Кошмар: литература и жизнь (СИ) - Хапаева Дина Рафаиловна


Кошмар: литература и жизнь (СИ) читать книгу онлайн
Что такое кошмар? Почему кошмары заполонили романы, фильмы, компьютерные игры, а переживание кошмара стало массовой потребностью в современной культуре? Психология, культурология, литературоведение не дают ответов на эти вопросы, поскольку кошмар никогда не рассматривался учеными как предмет, достойный серьезного внимания. Однако для авторов «романа ментальных состояний» кошмар был смыслом творчества. Н. Гоголь и Ч. Метьюрин, Ф. Достоевский и Т. Манн, Г. Лавкрафт и В. Пелевин ставили смелые опыты над своими героями и читателями, чтобы запечатлеть кошмар в своих произведениях. В книге Дины Хапаевой впервые предпринимается попытка прочесть эти тексты как исследования о природе кошмара и восстановить мозаику совпадений, благодаря которым литературный эксперимент превратился в нашу повседневность.
Мы читаем в «Двойнике» описание особого кошмара — полубреда-полусна:
Всю ночь провел он в каком-то полусне, полубдении, переворачиваясь со стороны на сторону, с боку на бок, охая, кряхтя, на минуту засыпая, через минуту опять просыпаясь, все это сопровождалось какой-то странной тоской, неясными воспоминаниями, безобразными видениями, — одним словом, всем, что только можно найти неприятного… [344]
Кошмар в полусне — еще более мучительный, чем полноценный кошмар, — от незавершенности состояния, от неясного и неотвязного за-говора (а не только от видений), от тревоги пребывания в пограничном состоянии между словом и тем, что лежит за его пределами, — позволяет нам увидеть и понять границу, у которой бьется слово и которую оно не в силах преступить и, вероятно, не должно преступать. Полубред, пытка «беспамятством слова», неспособностью забыться, когда герой ворочается в постели, а в голове у него вертятся бессмысленные обрывки фраз, обломки слов.

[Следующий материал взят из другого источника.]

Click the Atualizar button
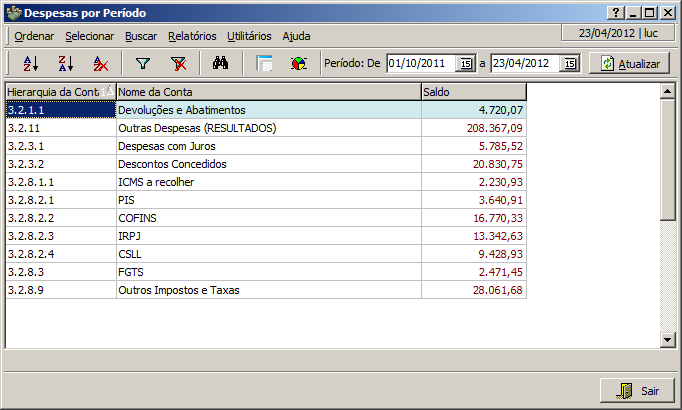Screen dimensions: 682x410 pos(630,63)
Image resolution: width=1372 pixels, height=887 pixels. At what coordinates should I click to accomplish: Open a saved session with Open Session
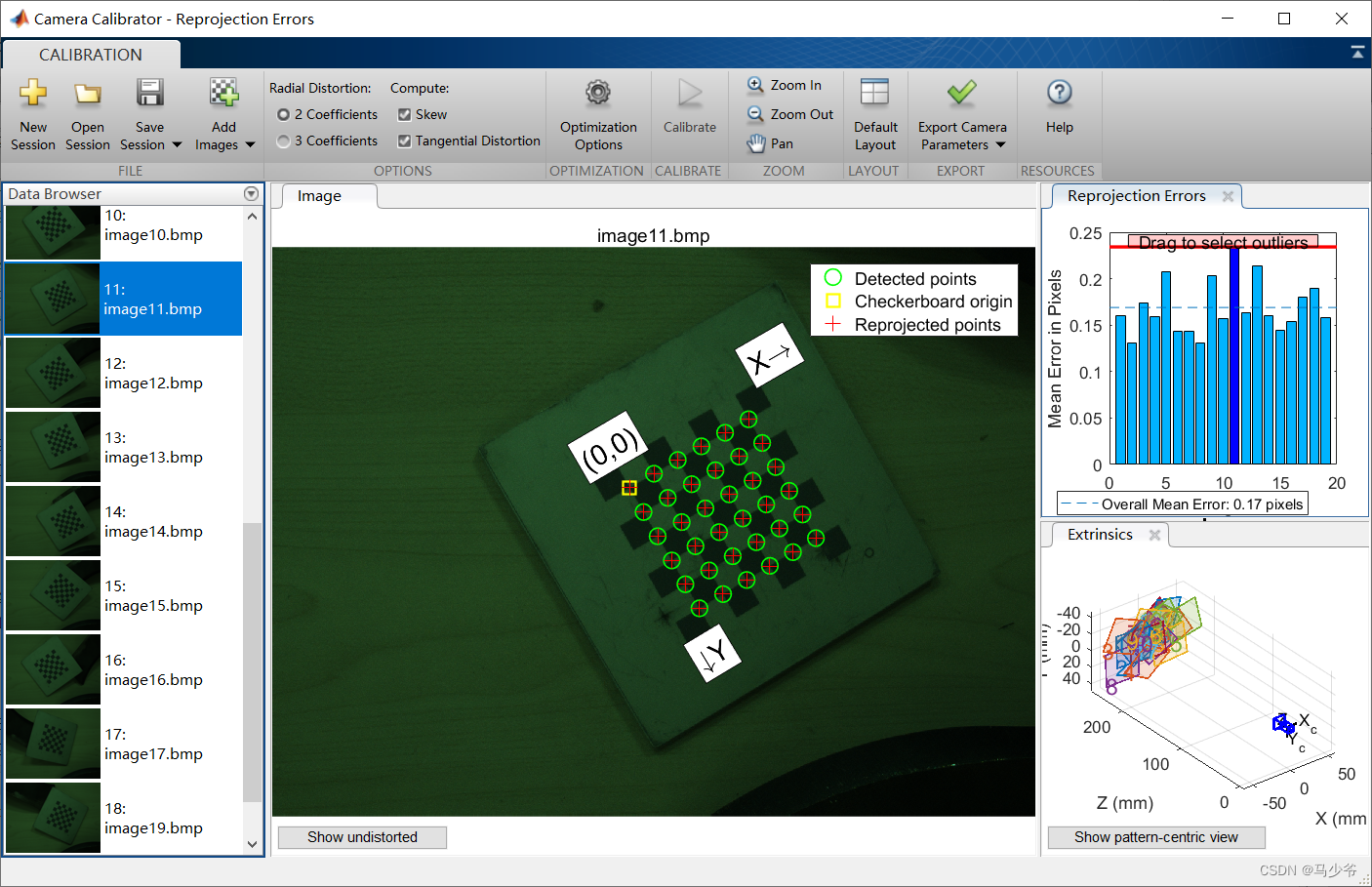(x=88, y=94)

В «Двойнике» вопрос о границе кошмара и реальности, о границе реального-ирреального переносится в плоскость неотступного сомнения и психологического конфликта. В этом смысле для Достоевского не так важно, видит Голядкин этот кошмар наяву или во сне, во сне или наяву происходит действие: текст оставляет возможность обоих толкований.

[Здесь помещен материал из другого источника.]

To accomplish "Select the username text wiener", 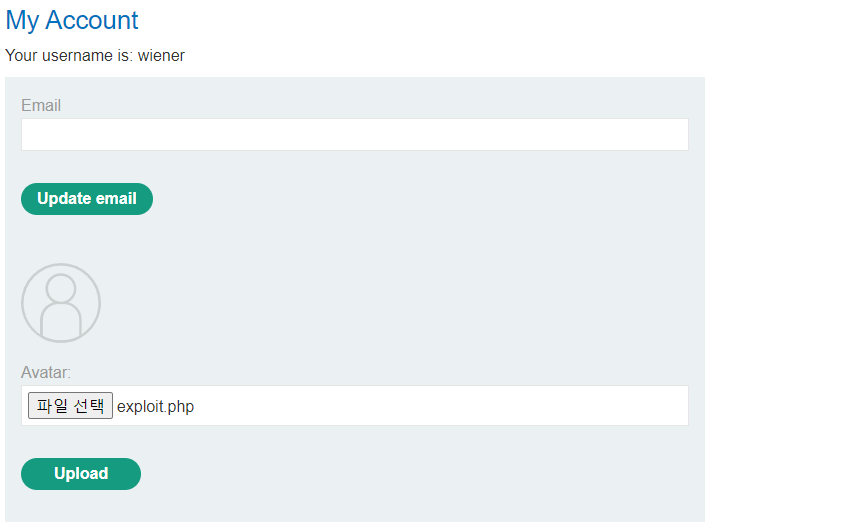I will pos(161,55).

Теперь можно вернуться к вопросу, которым мы задались в начале этой главы: почему «Двойник» производит на читателя столь завораживающее впечатление? Действительно, из повествования невозможно вырваться, а при попытке его анализировать появляется необоримое желание воспроизводить этот текст и продолжать кружиться в его водовороте. Чтение этого «нагромождения повторов» чарует потому, что перед нами возникает внутренний процесс — совокупность ощущений, в которых смешаны реакции на ирреальные события литературной реальности и достоверные фантазии кошмара. Достоевский явно жертвует всем ради того, чтобы передать со всей возможной точностью, воспроизвести последовательно и психологически достоверно не мыслительный логический процесс, не анамнез психической болезни, не сюжет «правдивейшей истории», а полный цикл перерождения слова в кошмар, невыразимость ужаса словами. Исследование этого внутреннего процесса самоценно для писателя:
А между тем какое-то новое ощущение отозвалось во всем существе господина Голядкина: тоска не тоска, страх не страх… лихорадочный трепет пробежал по жилам его. (…) но от странного чувства, странной темной тоски своей все еще не мог оттолкнуть от себя (…) [345]
Или:
Так-то выражался восторг господина Голядкина, а между тем что-то все еще щекотало у него в голове, тоска не тоска, — а порой так сердце насасывало, что господин Голядкин не знал, чем утешить себя [346].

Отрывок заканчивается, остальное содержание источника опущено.